From this sequence of events, it follows that repair after injury involves the coordination and integration of several separate processes. A number of in vitro methods have been developed to examine epithelial cell repair after injury. These generally involve proliferation assays; chemotaxis assays using blind-well chambers; adhesion assays in which cells adhere to extracellular matrix proteins; two-dimensional wound closure assays of cells on a culture dish or cover slip, generally assessed by time lapse video microscopy; and three-dimensional growth and cell activation assays in which two different cell types are grown separated by a gel matrix or a membrane. These methods are extremely useful to examine specific mechanisms under standardized conditions but are limited in their ability to increase the understanding of the in vivo environment, particularly when examining cell-to-cell interactions.

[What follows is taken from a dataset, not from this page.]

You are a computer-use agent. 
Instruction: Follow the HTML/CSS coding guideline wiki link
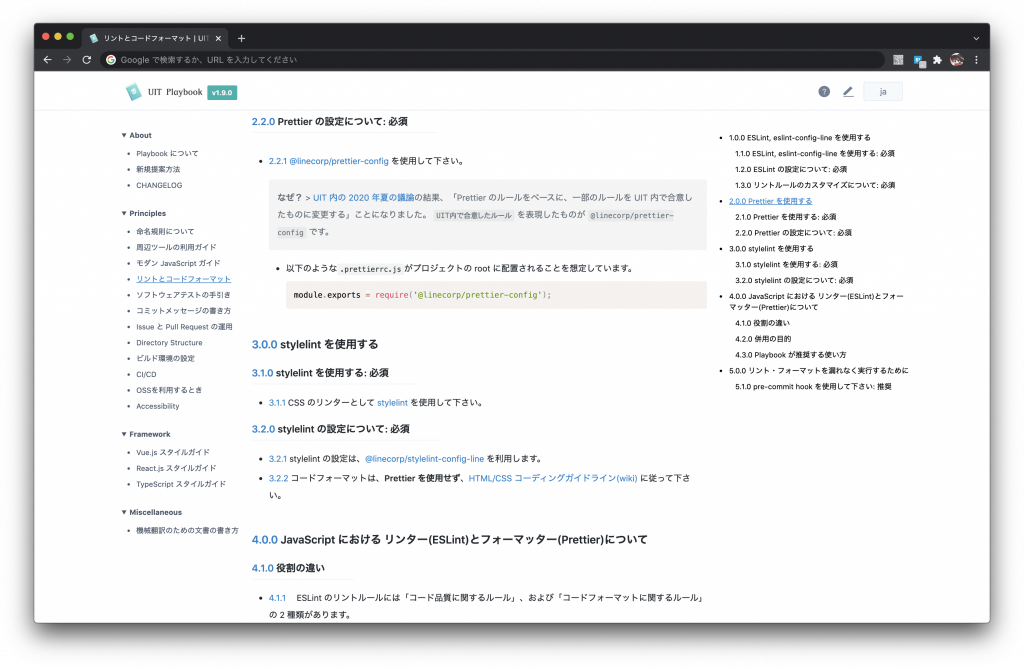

Our laboratory has developed a method that examines airway epithelial cell repair after injury in the in vivo setting (6,7). This method utilizes a standardized mechanical injury to the tracheal mucosal surface in a small mammal such as a mouse, rat, or guinea pig. At time points selected by the investigator, animals can be killed and tracheal epithelial cell wound closure can be assessed by histological techniques. Additionally, the expression of selected genes or proteins can be examined by appropriate in situ methods;inflammatory cells can be counted and typed; and the response of other constitutive cells within the airway wall, such as fibroblasts, can be examined. Finally, these responses can be examined in the setting of experimental treat-ments to the animal given immediately prior to or at selected time points after the tracheal wounding. Thus, the in vivo method may be a useful additional tool by which to examine wound repair and gain insight into basic mechanisms of cell proliferation and migration.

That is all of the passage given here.